** Begin Records to use **

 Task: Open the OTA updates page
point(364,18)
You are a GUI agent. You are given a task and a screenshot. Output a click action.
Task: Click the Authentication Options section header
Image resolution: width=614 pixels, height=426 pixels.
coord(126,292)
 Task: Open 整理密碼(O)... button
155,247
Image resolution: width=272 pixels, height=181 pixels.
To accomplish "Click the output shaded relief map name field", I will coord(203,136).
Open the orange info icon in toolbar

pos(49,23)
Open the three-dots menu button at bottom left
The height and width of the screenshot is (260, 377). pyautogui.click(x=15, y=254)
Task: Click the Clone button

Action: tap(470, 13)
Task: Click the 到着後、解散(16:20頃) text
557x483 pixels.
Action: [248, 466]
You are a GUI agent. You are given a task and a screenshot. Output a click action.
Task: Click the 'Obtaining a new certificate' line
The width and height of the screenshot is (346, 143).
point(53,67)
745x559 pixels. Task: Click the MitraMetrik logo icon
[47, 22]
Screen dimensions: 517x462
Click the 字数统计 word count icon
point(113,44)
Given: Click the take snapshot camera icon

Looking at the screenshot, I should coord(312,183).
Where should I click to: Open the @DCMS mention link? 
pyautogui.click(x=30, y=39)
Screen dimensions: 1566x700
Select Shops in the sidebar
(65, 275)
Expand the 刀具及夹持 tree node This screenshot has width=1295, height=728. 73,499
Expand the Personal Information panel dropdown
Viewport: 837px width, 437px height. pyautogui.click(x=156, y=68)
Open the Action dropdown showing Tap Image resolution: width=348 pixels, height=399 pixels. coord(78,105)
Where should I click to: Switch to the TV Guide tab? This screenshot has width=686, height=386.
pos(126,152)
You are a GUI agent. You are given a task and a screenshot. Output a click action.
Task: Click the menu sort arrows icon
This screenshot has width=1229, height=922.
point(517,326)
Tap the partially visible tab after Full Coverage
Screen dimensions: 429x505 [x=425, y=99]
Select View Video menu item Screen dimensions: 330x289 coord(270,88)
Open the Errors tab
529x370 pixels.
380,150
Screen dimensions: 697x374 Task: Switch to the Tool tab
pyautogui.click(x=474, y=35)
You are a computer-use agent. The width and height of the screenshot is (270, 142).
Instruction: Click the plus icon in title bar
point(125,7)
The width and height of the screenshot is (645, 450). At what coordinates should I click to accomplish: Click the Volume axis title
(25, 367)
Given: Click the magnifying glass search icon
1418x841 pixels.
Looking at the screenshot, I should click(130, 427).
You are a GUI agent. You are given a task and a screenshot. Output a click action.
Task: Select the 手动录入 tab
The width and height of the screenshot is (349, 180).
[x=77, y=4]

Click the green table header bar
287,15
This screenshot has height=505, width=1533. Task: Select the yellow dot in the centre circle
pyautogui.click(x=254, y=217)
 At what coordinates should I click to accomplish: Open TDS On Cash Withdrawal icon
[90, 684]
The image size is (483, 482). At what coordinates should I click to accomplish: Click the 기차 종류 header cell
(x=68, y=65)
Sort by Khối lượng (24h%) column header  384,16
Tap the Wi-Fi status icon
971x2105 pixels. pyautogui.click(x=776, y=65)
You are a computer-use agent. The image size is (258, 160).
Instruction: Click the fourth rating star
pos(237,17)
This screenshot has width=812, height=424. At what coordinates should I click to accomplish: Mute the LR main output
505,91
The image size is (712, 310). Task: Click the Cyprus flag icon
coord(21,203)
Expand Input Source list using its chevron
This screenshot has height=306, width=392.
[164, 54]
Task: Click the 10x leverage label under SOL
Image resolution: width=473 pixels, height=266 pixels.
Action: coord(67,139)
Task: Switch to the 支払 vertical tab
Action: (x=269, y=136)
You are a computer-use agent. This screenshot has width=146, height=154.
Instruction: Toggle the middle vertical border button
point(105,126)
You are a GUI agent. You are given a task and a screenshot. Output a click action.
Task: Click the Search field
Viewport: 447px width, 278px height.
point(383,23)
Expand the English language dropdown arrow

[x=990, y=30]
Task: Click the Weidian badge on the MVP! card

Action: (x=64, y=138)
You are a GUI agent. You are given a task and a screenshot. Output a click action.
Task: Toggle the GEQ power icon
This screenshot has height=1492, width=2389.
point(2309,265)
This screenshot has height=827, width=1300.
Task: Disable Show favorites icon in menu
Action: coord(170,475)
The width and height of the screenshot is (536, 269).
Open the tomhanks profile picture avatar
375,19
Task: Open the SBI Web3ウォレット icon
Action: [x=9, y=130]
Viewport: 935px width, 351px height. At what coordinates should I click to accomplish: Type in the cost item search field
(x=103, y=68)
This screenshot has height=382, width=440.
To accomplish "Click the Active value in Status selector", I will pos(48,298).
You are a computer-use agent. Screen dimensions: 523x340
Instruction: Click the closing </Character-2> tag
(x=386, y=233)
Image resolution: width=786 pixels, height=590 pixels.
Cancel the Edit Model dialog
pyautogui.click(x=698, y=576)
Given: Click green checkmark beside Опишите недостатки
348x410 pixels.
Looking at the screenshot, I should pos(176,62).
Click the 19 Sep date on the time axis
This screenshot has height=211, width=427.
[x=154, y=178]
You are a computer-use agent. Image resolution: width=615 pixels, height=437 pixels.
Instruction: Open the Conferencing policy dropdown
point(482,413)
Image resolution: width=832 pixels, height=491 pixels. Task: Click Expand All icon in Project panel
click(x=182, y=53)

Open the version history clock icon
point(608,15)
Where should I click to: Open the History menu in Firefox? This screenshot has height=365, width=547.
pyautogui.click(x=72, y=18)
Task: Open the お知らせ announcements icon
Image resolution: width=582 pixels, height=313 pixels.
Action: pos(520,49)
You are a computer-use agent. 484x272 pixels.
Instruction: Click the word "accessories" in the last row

** End Records to use **

Task objective:
Copy the records above word for word.

Full solution:
 Task: Open the OTA updates page
point(364,18)
You are a GUI agent. You are given a task and a screenshot. Output a click action.
Task: Click the Authentication Options section header
Image resolution: width=614 pixels, height=426 pixels.
coord(126,292)
 Task: Open 整理密碼(O)... button
155,247
Image resolution: width=272 pixels, height=181 pixels.
To accomplish "Click the output shaded relief map name field", I will coord(203,136).
Open the orange info icon in toolbar

pos(49,23)
Open the three-dots menu button at bottom left
The height and width of the screenshot is (260, 377). pyautogui.click(x=15, y=254)
Task: Click the Clone button

Action: tap(470, 13)
Task: Click the 到着後、解散(16:20頃) text
557x483 pixels.
Action: [248, 466]
You are a GUI agent. You are given a task and a screenshot. Output a click action.
Task: Click the 'Obtaining a new certificate' line
The width and height of the screenshot is (346, 143).
point(53,67)
745x559 pixels. Task: Click the MitraMetrik logo icon
[47, 22]
Screen dimensions: 517x462
Click the 字数统计 word count icon
point(113,44)
Given: Click the take snapshot camera icon

Looking at the screenshot, I should coord(312,183).
Where should I click to: Open the @DCMS mention link? 
pyautogui.click(x=30, y=39)
Screen dimensions: 1566x700
Select Shops in the sidebar
(65, 275)
Expand the 刀具及夹持 tree node This screenshot has width=1295, height=728. 73,499
Expand the Personal Information panel dropdown
Viewport: 837px width, 437px height. pyautogui.click(x=156, y=68)
Open the Action dropdown showing Tap Image resolution: width=348 pixels, height=399 pixels. coord(78,105)
Where should I click to: Switch to the TV Guide tab? This screenshot has width=686, height=386.
pos(126,152)
You are a GUI agent. You are given a task and a screenshot. Output a click action.
Task: Click the menu sort arrows icon
This screenshot has width=1229, height=922.
point(517,326)
Tap the partially visible tab after Full Coverage
Screen dimensions: 429x505 [x=425, y=99]
Select View Video menu item Screen dimensions: 330x289 coord(270,88)
Open the Errors tab
529x370 pixels.
380,150
Screen dimensions: 697x374 Task: Switch to the Tool tab
pyautogui.click(x=474, y=35)
You are a computer-use agent. The width and height of the screenshot is (270, 142).
Instruction: Click the plus icon in title bar
point(125,7)
The width and height of the screenshot is (645, 450). At what coordinates should I click to accomplish: Click the Volume axis title
(25, 367)
Given: Click the magnifying glass search icon
1418x841 pixels.
Looking at the screenshot, I should click(130, 427).
You are a GUI agent. You are given a task and a screenshot. Output a click action.
Task: Select the 手动录入 tab
The width and height of the screenshot is (349, 180).
[x=77, y=4]

Click the green table header bar
287,15
This screenshot has height=505, width=1533. Task: Select the yellow dot in the centre circle
pyautogui.click(x=254, y=217)
 At what coordinates should I click to accomplish: Open TDS On Cash Withdrawal icon
[90, 684]
The image size is (483, 482). At what coordinates should I click to accomplish: Click the 기차 종류 header cell
(x=68, y=65)
Sort by Khối lượng (24h%) column header  384,16
Tap the Wi-Fi status icon
971x2105 pixels. pyautogui.click(x=776, y=65)
You are a computer-use agent. The image size is (258, 160).
Instruction: Click the fourth rating star
pos(237,17)
This screenshot has width=812, height=424. At what coordinates should I click to accomplish: Mute the LR main output
505,91
The image size is (712, 310). Task: Click the Cyprus flag icon
coord(21,203)
Expand Input Source list using its chevron
This screenshot has height=306, width=392.
[164, 54]
Task: Click the 10x leverage label under SOL
Image resolution: width=473 pixels, height=266 pixels.
Action: coord(67,139)
Task: Switch to the 支払 vertical tab
Action: (x=269, y=136)
You are a computer-use agent. This screenshot has width=146, height=154.
Instruction: Toggle the middle vertical border button
point(105,126)
You are a GUI agent. You are given a task and a screenshot. Output a click action.
Task: Click the Search field
Viewport: 447px width, 278px height.
point(383,23)
Expand the English language dropdown arrow

[x=990, y=30]
Task: Click the Weidian badge on the MVP! card

Action: (x=64, y=138)
You are a GUI agent. You are given a task and a screenshot. Output a click action.
Task: Toggle the GEQ power icon
This screenshot has height=1492, width=2389.
point(2309,265)
This screenshot has height=827, width=1300.
Task: Disable Show favorites icon in menu
Action: coord(170,475)
The width and height of the screenshot is (536, 269).
Open the tomhanks profile picture avatar
375,19
Task: Open the SBI Web3ウォレット icon
Action: [x=9, y=130]
Viewport: 935px width, 351px height. At what coordinates should I click to accomplish: Type in the cost item search field
(x=103, y=68)
This screenshot has height=382, width=440.
To accomplish "Click the Active value in Status selector", I will pos(48,298).
You are a computer-use agent. Screen dimensions: 523x340
Instruction: Click the closing </Character-2> tag
(x=386, y=233)
Image resolution: width=786 pixels, height=590 pixels.
Cancel the Edit Model dialog
pyautogui.click(x=698, y=576)
Given: Click green checkmark beside Опишите недостатки
348x410 pixels.
Looking at the screenshot, I should pos(176,62).
Click the 19 Sep date on the time axis
This screenshot has height=211, width=427.
[x=154, y=178]
You are a computer-use agent. Image resolution: width=615 pixels, height=437 pixels.
Instruction: Open the Conferencing policy dropdown
point(482,413)
Image resolution: width=832 pixels, height=491 pixels. Task: Click Expand All icon in Project panel
click(x=182, y=53)

Open the version history clock icon
point(608,15)
Where should I click to: Open the History menu in Firefox? This screenshot has height=365, width=547.
pyautogui.click(x=72, y=18)
Task: Open the お知らせ announcements icon
Image resolution: width=582 pixels, height=313 pixels.
Action: pos(520,49)
You are a computer-use agent. 484x272 pixels.
Instruction: Click the word "accessories" in the last row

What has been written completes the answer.